Let $f(x) = \begin{cases} |x|, & -\infty < x < 2 \\ |2x-4|, & 2 \leq x \leq 20 \end{cases}$. If $x=a$ is a point where $f(x)$ is continuous but not differentiable and $x=b$ is a point where $f(x)$ is not differentiable $(a \neq b)$,then $a+b=$

If the function $f(x) = \frac{1 - \cos 4x}{8x^2}$ for $x \ne 0$ and $f(x) = k$ for $x = 0$ is a continuous function at $x = 0$,then the value of $k$ is:

For what value of $k$ is the function $f(x) = \begin{cases} \frac{\text{log}(1+2x) \sin x^{\circ}}{x^2}, & x \neq 0 \\ k, & x = 0 \end{cases}$ continuous at $x = 0$?

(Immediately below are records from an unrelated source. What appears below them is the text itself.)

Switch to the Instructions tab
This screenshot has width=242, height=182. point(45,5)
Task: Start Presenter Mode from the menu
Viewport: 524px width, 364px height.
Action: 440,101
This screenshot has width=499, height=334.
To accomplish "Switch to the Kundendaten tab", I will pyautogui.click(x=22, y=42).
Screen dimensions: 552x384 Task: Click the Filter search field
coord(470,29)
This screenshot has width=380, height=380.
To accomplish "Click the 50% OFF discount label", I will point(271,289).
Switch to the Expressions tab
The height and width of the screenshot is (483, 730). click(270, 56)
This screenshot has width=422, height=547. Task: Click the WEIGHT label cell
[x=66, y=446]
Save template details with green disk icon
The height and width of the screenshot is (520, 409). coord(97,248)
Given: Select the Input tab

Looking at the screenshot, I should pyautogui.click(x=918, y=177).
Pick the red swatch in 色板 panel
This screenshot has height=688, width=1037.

If a function $f(x)$ defined by $f(x) = \begin{cases} ax^2 + bx + c, & x \leq -1 \\ 2x^2 + 4x + 1, & -1 < x < 1 \\ cx^2 + bx + a, & x \geq 1 \end{cases}$ is continuous on $\mathbb{R}$,and $\lim_{x \rightarrow \frac{3}{2}} f(x) = 14$,then find $\lim_{x \rightarrow -2} f(x)$.